The body was still there when my doctors came into stick a needle into my chest, and through my back to take pleural fluid. It was a continuation of the many tests that had been done to find out what was wrong that came back blank. As I rested my chin on the cold overbed table, I realized how clueless the doctors appeared. Even the consultants, at that point looked clueless with only a smidgen of intuition.

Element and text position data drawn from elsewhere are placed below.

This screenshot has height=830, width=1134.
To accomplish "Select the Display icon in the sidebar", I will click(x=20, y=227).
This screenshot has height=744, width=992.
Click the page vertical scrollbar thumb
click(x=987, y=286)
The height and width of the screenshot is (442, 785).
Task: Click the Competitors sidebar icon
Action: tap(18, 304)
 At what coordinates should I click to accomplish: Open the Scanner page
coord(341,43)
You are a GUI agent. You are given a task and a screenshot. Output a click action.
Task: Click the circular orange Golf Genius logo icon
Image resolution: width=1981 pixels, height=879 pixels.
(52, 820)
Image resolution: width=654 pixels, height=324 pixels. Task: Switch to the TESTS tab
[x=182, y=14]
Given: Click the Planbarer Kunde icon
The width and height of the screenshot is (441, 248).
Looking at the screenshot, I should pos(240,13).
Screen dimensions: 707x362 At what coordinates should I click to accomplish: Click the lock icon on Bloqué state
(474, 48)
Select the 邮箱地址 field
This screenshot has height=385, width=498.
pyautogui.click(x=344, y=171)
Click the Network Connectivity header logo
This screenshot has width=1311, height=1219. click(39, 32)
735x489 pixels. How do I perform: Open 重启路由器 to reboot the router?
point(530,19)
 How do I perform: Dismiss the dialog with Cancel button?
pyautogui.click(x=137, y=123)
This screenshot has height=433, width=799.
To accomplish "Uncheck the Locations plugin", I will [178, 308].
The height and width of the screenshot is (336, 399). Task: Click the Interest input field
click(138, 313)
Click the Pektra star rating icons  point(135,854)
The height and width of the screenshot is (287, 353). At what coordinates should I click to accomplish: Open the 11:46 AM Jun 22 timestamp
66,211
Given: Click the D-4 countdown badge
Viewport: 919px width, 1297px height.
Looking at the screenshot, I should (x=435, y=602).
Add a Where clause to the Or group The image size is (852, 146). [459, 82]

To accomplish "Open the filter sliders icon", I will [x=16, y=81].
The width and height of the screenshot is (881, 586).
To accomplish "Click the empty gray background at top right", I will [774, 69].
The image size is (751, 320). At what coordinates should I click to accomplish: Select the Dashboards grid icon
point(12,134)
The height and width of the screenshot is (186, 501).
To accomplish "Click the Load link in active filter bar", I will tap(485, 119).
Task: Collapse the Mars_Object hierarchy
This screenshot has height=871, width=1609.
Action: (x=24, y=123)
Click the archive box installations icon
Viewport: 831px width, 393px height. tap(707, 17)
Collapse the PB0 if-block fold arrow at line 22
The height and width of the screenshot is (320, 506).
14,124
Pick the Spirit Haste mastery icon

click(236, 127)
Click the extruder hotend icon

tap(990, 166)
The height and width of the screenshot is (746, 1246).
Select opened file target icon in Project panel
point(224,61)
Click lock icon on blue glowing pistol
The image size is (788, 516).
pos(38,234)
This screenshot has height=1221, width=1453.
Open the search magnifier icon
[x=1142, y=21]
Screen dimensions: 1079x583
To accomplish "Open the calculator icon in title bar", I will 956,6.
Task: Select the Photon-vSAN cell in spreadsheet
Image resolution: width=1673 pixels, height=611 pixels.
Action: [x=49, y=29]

Over the three days I spent in the ICU, there would be more comings and goings. One more person would die- the middle-aged woman in a hypoglycemic coma whose daughter kept on shouting at in Yoruba: Mama Kemi, wake up. She cried as she called, beating the woman’s skin as if she were asleep and both acts were capable of waking her up. Another woman came in and the nurses tried to find viable points to set up a line in her body, without luck. They eventually settled on a point on her head and another on her leg.
In all these, I did not appreciate how bad things looked from outside. I kept my mind on the little calculations, like how to hold my bowels till my youngest uncle could get to the hospital, because he was the only one I trusted to deal with the pan without accident. I got some perspective from the countenance of others, though. One man came into the ward, I think he was a doctor, and grilled them on why I was not in a properly quarantined area. He came to my bedside, checked my vitals, and made a pity face. Make sure you wipe the whole ward clean when he eventually leaves here, he told the nurses. They moved me to the far end of the ward and reduced the number of people with access to the ward.
I was later told another uncle came to see me one of those days in the ICU as I was sleeping. He had visited earlier while I was still in the private ward and, given the kind of attention I was receiving, was expecting me to be better. He returned home distraught. His friend who had an appointment with him later that evening found him locked in his room. He was too scared to leave. It was as if he had seen death himself.
This also helped me understand the couple who came to see me in the private ward the day I was allowed to leave the ICU for the private ward. They entered the room, took one look at me, and an urgent hymn-singing session ensued that lasted almost thirty minutes. My mother joined them with arms stretched wide and face turned up in supplication. I was just worried that my food was getting cold.